How to complete this task:
Rewrite the listing starting with the line containing "The image size is (1549, 1552)." and going on through the line containing "I want to click on y-tick-label: 5, so", replacing "Describe" with "Explain" and leaving everything else unchanged.

= = = = =

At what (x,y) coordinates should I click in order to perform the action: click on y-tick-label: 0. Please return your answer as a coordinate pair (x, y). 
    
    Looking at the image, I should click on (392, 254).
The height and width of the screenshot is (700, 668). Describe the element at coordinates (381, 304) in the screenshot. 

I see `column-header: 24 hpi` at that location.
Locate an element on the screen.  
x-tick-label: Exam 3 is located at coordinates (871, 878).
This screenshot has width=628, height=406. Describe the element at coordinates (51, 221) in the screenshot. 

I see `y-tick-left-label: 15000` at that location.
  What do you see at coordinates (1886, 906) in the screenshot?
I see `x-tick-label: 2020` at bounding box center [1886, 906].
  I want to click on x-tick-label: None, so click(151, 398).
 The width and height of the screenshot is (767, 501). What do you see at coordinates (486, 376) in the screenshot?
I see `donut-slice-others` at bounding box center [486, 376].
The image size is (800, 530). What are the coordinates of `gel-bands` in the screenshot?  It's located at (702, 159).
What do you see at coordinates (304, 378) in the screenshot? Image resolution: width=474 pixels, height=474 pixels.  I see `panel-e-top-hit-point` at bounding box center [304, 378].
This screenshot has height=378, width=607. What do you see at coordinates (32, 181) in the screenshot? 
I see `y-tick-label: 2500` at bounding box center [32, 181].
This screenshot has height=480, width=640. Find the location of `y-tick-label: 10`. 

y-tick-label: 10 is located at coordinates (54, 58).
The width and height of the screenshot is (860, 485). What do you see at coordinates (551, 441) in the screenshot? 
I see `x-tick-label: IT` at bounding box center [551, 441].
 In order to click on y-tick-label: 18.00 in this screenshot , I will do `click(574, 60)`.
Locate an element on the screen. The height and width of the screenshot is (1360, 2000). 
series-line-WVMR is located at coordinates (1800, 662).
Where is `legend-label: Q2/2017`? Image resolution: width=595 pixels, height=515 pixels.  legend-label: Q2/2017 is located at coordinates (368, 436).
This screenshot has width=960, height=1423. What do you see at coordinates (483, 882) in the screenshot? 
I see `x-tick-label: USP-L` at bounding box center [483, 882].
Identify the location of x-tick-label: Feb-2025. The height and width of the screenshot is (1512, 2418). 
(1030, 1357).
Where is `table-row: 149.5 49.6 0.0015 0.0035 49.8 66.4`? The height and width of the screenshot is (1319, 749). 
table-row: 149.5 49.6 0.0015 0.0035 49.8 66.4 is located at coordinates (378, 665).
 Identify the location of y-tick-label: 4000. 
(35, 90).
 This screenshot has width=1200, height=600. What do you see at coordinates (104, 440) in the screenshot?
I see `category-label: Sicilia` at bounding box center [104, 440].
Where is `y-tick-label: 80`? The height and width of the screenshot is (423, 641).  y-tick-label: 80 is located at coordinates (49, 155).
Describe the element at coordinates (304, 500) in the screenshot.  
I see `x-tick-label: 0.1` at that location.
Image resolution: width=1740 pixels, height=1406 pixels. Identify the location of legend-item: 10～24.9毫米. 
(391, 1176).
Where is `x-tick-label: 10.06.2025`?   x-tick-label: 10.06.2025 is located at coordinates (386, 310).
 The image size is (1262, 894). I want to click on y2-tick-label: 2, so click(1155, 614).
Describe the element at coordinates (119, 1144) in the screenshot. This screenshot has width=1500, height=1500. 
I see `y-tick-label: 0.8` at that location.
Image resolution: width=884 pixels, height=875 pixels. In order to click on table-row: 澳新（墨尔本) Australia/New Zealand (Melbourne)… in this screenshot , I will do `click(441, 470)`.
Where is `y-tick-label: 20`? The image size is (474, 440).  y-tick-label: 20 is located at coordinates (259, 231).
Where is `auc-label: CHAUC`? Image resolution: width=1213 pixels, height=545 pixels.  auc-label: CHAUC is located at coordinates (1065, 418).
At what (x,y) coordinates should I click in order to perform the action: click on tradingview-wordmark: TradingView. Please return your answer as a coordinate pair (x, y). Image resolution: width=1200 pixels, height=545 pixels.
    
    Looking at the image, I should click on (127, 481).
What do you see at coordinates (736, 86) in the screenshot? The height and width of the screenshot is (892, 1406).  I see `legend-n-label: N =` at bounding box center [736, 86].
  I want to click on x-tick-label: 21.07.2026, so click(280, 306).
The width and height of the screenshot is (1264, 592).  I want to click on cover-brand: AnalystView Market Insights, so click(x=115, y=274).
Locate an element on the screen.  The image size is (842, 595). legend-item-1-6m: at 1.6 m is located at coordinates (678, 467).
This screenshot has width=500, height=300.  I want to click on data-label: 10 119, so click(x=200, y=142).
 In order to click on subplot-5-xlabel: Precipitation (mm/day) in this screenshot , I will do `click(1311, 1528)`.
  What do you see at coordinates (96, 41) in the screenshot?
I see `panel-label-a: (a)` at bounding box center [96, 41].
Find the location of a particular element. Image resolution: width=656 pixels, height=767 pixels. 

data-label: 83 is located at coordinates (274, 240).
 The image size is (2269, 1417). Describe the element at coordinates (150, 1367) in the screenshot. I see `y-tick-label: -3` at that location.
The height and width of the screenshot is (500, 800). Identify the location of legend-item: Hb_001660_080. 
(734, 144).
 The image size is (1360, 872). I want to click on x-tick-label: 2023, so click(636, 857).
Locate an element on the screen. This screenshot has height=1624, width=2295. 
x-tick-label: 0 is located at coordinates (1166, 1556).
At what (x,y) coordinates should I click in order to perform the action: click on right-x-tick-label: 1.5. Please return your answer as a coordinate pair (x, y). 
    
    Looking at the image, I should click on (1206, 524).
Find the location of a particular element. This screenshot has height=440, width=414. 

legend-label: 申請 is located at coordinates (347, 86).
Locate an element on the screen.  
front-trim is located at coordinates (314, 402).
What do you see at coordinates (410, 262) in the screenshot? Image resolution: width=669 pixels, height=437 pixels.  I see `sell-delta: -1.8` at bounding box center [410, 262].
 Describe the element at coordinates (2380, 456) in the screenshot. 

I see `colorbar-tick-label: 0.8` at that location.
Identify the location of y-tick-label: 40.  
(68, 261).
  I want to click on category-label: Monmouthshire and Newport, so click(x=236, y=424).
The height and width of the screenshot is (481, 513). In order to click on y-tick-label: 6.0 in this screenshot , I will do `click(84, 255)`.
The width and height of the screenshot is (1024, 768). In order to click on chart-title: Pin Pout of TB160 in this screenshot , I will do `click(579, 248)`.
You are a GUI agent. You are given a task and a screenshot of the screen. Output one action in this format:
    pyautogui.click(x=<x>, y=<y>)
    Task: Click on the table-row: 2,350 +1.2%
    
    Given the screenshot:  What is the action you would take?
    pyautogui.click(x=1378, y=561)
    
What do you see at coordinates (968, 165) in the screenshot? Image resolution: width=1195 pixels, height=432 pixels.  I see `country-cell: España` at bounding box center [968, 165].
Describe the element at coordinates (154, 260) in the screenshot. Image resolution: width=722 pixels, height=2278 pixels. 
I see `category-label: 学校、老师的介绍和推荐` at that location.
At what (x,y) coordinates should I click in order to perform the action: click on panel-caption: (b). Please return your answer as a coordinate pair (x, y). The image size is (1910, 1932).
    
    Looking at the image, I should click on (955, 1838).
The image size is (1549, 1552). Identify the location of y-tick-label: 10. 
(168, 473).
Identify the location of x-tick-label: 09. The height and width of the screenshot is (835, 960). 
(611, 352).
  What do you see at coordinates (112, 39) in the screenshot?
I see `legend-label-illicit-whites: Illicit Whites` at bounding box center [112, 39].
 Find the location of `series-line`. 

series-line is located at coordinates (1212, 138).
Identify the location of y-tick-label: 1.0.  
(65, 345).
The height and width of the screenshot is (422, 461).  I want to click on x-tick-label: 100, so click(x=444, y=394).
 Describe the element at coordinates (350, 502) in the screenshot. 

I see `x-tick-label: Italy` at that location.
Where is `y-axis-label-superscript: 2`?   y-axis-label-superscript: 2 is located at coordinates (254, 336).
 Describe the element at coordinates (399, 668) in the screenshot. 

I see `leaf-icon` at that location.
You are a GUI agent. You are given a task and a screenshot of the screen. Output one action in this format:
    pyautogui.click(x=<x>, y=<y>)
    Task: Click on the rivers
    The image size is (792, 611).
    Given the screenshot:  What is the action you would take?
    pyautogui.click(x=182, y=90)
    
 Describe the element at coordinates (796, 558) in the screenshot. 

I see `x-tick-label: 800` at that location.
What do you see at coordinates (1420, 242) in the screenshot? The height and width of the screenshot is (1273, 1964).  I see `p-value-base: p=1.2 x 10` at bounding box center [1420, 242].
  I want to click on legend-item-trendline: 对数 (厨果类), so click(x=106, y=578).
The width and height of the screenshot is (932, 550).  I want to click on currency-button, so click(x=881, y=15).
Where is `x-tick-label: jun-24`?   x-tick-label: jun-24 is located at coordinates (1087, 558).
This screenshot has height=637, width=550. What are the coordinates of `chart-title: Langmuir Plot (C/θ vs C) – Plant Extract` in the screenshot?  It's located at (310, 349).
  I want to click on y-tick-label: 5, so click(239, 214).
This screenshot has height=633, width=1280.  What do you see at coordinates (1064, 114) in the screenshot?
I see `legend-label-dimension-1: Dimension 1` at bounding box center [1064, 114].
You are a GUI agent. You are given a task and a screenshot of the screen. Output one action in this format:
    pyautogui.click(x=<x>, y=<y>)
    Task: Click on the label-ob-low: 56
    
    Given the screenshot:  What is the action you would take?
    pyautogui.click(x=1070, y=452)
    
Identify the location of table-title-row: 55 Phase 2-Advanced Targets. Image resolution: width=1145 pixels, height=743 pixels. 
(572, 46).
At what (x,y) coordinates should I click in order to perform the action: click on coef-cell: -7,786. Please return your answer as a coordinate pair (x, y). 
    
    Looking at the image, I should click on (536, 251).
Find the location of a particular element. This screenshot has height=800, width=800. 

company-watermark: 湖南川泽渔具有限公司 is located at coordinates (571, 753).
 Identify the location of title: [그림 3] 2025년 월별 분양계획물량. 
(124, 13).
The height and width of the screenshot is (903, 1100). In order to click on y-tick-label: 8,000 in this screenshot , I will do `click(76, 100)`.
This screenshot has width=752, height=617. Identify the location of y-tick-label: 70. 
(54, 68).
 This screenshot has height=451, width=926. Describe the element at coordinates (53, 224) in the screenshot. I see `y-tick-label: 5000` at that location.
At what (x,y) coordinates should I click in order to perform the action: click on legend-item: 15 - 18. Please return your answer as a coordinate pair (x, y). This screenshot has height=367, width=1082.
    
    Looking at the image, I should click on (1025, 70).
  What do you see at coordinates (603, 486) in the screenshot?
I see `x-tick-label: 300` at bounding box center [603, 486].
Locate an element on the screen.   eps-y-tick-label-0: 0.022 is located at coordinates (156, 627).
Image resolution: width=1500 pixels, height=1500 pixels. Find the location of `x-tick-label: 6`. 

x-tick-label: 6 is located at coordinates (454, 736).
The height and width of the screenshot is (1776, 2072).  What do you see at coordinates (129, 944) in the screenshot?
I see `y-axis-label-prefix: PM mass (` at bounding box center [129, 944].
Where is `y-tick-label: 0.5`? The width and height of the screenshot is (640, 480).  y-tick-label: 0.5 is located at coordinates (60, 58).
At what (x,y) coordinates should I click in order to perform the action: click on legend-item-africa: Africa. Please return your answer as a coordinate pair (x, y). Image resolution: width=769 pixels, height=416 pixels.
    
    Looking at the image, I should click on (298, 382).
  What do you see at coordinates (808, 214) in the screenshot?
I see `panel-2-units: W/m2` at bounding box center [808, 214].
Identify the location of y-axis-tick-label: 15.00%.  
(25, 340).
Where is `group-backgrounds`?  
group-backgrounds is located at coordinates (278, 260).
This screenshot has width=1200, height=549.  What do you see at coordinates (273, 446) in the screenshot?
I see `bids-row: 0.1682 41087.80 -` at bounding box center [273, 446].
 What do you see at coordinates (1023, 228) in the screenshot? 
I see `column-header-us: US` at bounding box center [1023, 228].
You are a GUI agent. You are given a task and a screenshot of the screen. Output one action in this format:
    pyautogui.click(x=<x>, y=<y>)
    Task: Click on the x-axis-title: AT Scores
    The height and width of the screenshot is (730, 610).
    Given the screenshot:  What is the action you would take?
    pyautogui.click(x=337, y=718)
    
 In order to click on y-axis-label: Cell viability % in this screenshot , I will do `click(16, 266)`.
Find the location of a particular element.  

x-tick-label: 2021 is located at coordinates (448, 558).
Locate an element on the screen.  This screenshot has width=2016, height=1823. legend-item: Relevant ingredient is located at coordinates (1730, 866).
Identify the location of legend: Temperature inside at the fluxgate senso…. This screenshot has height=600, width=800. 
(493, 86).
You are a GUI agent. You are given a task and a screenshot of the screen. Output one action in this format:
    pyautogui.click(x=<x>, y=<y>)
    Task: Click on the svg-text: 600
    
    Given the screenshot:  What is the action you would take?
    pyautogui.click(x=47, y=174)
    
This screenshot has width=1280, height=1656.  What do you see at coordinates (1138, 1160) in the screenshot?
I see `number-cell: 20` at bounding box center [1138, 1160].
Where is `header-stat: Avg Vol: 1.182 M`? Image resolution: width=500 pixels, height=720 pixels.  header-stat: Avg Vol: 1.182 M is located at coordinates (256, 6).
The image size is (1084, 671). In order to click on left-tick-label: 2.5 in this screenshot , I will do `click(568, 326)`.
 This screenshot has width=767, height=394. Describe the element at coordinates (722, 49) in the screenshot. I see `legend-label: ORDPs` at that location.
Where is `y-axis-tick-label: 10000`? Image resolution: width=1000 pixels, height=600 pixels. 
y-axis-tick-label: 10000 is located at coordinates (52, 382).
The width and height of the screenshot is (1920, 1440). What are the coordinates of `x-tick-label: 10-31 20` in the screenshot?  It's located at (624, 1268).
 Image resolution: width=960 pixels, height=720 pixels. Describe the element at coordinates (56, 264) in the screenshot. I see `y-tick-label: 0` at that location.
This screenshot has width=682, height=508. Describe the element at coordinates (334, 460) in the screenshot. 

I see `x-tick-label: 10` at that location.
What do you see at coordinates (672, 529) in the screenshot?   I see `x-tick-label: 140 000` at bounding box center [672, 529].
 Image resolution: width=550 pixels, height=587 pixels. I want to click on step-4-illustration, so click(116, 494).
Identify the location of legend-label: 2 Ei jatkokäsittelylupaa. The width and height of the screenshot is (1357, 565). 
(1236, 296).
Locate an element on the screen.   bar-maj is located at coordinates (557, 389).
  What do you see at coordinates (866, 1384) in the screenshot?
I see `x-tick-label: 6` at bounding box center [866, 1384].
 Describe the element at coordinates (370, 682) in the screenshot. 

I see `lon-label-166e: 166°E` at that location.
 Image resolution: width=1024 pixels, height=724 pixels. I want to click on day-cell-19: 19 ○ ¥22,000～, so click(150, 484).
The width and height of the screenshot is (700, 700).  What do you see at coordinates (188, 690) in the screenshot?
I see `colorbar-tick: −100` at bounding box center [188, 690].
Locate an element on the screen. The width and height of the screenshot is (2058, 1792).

= = = = =

Response area:
The image size is (1549, 1552). Identify the location of y-tick-label: 10. 
(168, 473).
Identify the location of x-tick-label: 09. The height and width of the screenshot is (835, 960). 
(611, 352).
  What do you see at coordinates (112, 39) in the screenshot?
I see `legend-label-illicit-whites: Illicit Whites` at bounding box center [112, 39].
 Find the location of `series-line`. 

series-line is located at coordinates (1212, 138).
Identify the location of y-tick-label: 1.0.  
(65, 345).
The height and width of the screenshot is (422, 461).  I want to click on x-tick-label: 100, so click(x=444, y=394).
 Explain the element at coordinates (350, 502) in the screenshot. 

I see `x-tick-label: Italy` at that location.
Where is `y-axis-label-superscript: 2`?   y-axis-label-superscript: 2 is located at coordinates (254, 336).
 Explain the element at coordinates (399, 668) in the screenshot. 

I see `leaf-icon` at that location.
You are a GUI agent. You are given a task and a screenshot of the screen. Output one action in this format:
    pyautogui.click(x=<x>, y=<y>)
    Task: Click on the rivers
    The image size is (792, 611).
    Given the screenshot:  What is the action you would take?
    pyautogui.click(x=182, y=90)
    
 Explain the element at coordinates (796, 558) in the screenshot. 

I see `x-tick-label: 800` at that location.
What do you see at coordinates (1420, 242) in the screenshot? The height and width of the screenshot is (1273, 1964).  I see `p-value-base: p=1.2 x 10` at bounding box center [1420, 242].
  I want to click on legend-item-trendline: 对数 (厨果类), so click(x=106, y=578).
The width and height of the screenshot is (932, 550).  I want to click on currency-button, so click(x=881, y=15).
Where is `x-tick-label: jun-24`?   x-tick-label: jun-24 is located at coordinates (1087, 558).
This screenshot has height=637, width=550. What are the coordinates of `chart-title: Langmuir Plot (C/θ vs C) – Plant Extract` in the screenshot?  It's located at (310, 349).
  I want to click on y-tick-label: 5, so click(239, 214).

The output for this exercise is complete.